## ASSIGNMENT
Transcribe the stretch of entries below from the line with "Task: Click the user avatar profile picture" through the line with "You are a computer-use agent. 416x626 pixels.", exactly and with both ends included; leave out all other lines.

━━ SOURCE DATA

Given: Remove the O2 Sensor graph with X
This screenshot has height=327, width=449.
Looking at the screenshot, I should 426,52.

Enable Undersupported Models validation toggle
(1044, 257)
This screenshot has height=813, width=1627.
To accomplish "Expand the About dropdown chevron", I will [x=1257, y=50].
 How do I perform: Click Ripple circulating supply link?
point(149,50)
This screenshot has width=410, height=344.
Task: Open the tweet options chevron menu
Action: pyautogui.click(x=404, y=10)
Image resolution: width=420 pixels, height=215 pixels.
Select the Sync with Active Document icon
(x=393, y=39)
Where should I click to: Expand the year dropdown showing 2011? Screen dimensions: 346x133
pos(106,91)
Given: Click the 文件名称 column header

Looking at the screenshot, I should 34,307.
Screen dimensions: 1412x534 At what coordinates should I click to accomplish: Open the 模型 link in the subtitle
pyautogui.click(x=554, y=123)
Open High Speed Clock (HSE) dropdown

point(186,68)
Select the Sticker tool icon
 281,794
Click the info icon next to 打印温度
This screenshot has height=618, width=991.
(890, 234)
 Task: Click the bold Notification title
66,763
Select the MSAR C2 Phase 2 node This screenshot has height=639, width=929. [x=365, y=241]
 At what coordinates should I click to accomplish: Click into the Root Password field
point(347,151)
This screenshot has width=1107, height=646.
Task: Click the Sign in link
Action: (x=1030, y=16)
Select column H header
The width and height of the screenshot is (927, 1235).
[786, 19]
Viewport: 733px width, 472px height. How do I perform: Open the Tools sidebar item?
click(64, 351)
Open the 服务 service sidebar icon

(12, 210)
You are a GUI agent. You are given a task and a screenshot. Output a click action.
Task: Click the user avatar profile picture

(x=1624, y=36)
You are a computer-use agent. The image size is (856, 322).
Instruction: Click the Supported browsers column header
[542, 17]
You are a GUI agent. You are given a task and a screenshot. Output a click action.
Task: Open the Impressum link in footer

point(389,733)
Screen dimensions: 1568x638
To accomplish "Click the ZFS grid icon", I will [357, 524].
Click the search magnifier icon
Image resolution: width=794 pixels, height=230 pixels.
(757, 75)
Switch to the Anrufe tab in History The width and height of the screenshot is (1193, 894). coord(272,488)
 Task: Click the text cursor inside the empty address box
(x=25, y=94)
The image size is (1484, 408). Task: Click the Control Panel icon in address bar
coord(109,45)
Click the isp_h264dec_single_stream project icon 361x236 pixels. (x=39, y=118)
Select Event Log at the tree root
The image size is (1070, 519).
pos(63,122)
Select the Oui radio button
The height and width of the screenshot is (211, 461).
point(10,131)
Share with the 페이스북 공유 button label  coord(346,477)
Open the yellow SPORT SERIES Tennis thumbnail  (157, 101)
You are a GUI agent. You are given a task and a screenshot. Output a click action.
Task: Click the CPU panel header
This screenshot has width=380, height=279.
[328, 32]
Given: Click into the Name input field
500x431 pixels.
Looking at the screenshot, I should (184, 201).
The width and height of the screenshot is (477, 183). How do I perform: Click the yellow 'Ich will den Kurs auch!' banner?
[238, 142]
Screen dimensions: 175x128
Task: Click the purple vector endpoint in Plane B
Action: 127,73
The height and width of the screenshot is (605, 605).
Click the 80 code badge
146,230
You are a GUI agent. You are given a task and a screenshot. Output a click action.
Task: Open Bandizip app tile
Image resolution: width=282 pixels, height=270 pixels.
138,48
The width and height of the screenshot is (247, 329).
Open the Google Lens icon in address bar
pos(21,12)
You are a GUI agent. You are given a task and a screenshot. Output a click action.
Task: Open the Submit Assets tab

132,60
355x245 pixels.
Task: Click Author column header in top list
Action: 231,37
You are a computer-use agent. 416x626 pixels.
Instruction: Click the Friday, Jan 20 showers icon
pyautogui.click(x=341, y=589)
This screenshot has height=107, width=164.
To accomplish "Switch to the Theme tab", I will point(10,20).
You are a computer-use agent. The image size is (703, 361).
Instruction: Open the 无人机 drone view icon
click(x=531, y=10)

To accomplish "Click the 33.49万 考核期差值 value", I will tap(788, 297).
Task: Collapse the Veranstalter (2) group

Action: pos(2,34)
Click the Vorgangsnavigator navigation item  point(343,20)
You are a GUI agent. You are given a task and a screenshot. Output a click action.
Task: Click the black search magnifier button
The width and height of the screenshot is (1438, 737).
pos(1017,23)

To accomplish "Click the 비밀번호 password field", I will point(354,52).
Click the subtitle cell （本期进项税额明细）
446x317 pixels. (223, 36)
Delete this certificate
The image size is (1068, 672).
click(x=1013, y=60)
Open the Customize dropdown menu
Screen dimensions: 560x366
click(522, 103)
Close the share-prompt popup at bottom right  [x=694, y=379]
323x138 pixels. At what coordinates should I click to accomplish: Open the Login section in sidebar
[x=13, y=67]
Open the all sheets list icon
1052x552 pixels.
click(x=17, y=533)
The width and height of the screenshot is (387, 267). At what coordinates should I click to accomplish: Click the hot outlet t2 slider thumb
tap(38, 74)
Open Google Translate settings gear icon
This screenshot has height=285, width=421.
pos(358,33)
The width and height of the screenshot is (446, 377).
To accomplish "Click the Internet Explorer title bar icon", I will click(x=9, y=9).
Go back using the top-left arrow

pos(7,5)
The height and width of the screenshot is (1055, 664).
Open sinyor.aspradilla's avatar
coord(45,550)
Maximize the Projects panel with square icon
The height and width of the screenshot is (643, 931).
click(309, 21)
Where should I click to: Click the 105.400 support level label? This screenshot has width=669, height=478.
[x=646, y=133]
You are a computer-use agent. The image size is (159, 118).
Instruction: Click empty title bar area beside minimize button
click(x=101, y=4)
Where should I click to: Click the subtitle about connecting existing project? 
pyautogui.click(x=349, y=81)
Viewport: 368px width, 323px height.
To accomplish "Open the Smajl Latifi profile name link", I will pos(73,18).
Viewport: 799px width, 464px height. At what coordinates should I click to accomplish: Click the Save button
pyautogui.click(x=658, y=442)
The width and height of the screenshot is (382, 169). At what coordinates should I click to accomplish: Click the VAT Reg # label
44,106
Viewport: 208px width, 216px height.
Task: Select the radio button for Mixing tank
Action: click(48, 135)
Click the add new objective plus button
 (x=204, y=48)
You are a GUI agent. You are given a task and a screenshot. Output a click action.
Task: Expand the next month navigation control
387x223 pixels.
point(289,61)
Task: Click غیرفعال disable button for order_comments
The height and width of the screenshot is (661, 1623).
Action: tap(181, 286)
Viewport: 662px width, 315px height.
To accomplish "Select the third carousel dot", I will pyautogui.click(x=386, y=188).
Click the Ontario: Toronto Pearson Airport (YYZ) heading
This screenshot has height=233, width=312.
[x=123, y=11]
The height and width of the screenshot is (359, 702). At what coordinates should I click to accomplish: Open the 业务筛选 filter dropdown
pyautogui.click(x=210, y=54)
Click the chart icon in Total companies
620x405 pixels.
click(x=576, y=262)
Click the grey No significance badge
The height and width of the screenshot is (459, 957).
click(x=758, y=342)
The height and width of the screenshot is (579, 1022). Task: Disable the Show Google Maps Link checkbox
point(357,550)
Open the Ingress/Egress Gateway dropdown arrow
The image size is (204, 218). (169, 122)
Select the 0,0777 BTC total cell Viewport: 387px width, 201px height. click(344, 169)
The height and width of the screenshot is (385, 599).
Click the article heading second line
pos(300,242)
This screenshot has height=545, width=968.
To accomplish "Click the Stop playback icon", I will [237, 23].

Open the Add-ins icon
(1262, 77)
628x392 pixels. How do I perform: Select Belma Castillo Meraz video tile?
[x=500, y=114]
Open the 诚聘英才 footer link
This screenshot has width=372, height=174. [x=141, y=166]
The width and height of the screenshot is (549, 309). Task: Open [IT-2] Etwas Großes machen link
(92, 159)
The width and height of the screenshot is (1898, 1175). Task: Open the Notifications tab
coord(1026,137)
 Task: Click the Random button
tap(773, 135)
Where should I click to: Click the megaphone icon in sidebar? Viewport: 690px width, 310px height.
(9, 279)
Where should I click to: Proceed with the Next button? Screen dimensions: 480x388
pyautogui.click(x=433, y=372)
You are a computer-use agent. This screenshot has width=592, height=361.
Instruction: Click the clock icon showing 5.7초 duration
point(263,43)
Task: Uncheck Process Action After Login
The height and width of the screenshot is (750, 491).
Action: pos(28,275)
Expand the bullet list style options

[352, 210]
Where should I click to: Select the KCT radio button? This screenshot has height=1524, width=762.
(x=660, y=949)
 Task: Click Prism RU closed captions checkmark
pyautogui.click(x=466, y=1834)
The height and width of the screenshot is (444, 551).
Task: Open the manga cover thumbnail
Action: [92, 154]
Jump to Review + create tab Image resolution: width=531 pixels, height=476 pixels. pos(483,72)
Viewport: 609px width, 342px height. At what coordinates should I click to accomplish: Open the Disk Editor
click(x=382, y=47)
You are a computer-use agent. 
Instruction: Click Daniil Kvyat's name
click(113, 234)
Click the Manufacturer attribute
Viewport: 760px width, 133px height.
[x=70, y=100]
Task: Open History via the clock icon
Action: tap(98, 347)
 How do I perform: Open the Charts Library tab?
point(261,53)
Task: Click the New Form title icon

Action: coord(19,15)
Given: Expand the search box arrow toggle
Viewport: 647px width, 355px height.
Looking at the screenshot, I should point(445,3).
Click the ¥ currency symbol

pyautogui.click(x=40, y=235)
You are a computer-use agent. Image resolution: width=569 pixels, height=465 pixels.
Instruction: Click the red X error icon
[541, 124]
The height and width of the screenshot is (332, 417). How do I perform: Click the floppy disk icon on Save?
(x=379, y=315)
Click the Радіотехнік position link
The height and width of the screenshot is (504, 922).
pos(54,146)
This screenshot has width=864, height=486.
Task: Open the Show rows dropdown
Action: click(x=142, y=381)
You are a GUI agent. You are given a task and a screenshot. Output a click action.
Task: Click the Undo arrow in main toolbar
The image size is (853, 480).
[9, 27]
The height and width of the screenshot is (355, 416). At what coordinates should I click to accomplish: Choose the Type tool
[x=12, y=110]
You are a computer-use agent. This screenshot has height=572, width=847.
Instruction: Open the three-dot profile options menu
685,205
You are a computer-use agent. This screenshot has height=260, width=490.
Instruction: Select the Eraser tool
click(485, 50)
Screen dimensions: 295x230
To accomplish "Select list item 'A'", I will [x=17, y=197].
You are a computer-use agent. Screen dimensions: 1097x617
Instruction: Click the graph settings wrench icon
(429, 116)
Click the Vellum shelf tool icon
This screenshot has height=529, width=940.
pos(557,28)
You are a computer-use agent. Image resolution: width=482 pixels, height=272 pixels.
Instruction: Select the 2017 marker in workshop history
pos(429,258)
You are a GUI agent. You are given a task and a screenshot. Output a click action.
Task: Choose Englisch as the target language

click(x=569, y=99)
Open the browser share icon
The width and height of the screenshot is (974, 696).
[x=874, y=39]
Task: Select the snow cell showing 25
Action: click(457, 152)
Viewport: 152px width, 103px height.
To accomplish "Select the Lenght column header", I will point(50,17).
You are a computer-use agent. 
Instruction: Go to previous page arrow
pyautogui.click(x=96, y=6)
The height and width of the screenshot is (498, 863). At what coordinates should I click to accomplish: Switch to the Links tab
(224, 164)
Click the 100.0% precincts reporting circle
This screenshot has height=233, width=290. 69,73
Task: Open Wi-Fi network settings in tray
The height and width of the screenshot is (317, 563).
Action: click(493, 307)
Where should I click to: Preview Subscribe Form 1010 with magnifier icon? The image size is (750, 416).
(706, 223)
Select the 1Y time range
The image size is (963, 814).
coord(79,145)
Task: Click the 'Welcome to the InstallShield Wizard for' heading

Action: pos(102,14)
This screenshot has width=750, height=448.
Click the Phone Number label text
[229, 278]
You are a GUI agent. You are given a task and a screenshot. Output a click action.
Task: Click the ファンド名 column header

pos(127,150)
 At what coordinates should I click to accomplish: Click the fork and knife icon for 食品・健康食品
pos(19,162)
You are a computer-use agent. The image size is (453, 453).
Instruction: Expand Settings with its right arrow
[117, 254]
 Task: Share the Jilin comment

━━━━

## TASK RESULT
Task: Click the user avatar profile picture

(x=1624, y=36)
You are a computer-use agent. The image size is (856, 322).
Instruction: Click the Supported browsers column header
[542, 17]
You are a GUI agent. You are given a task and a screenshot. Output a click action.
Task: Open the Impressum link in footer

point(389,733)
Screen dimensions: 1568x638
To accomplish "Click the ZFS grid icon", I will [357, 524].
Click the search magnifier icon
Image resolution: width=794 pixels, height=230 pixels.
(757, 75)
Switch to the Anrufe tab in History The width and height of the screenshot is (1193, 894). coord(272,488)
 Task: Click the text cursor inside the empty address box
(x=25, y=94)
The image size is (1484, 408). Task: Click the Control Panel icon in address bar
coord(109,45)
Click the isp_h264dec_single_stream project icon 361x236 pixels. (x=39, y=118)
Select Event Log at the tree root
The image size is (1070, 519).
pos(63,122)
Select the Oui radio button
The height and width of the screenshot is (211, 461).
point(10,131)
Share with the 페이스북 공유 button label  coord(346,477)
Open the yellow SPORT SERIES Tennis thumbnail  (157, 101)
You are a GUI agent. You are given a task and a screenshot. Output a click action.
Task: Click the CPU panel header
This screenshot has width=380, height=279.
[328, 32]
Given: Click into the Name input field
500x431 pixels.
Looking at the screenshot, I should (184, 201).
The width and height of the screenshot is (477, 183). How do I perform: Click the yellow 'Ich will den Kurs auch!' banner?
[238, 142]
Screen dimensions: 175x128
Task: Click the purple vector endpoint in Plane B
Action: 127,73
The height and width of the screenshot is (605, 605).
Click the 80 code badge
146,230
You are a GUI agent. You are given a task and a screenshot. Output a click action.
Task: Open Bandizip app tile
Image resolution: width=282 pixels, height=270 pixels.
138,48
The width and height of the screenshot is (247, 329).
Open the Google Lens icon in address bar
pos(21,12)
You are a GUI agent. You are given a task and a screenshot. Output a click action.
Task: Open the Submit Assets tab

132,60
355x245 pixels.
Task: Click Author column header in top list
Action: 231,37
You are a computer-use agent. 416x626 pixels.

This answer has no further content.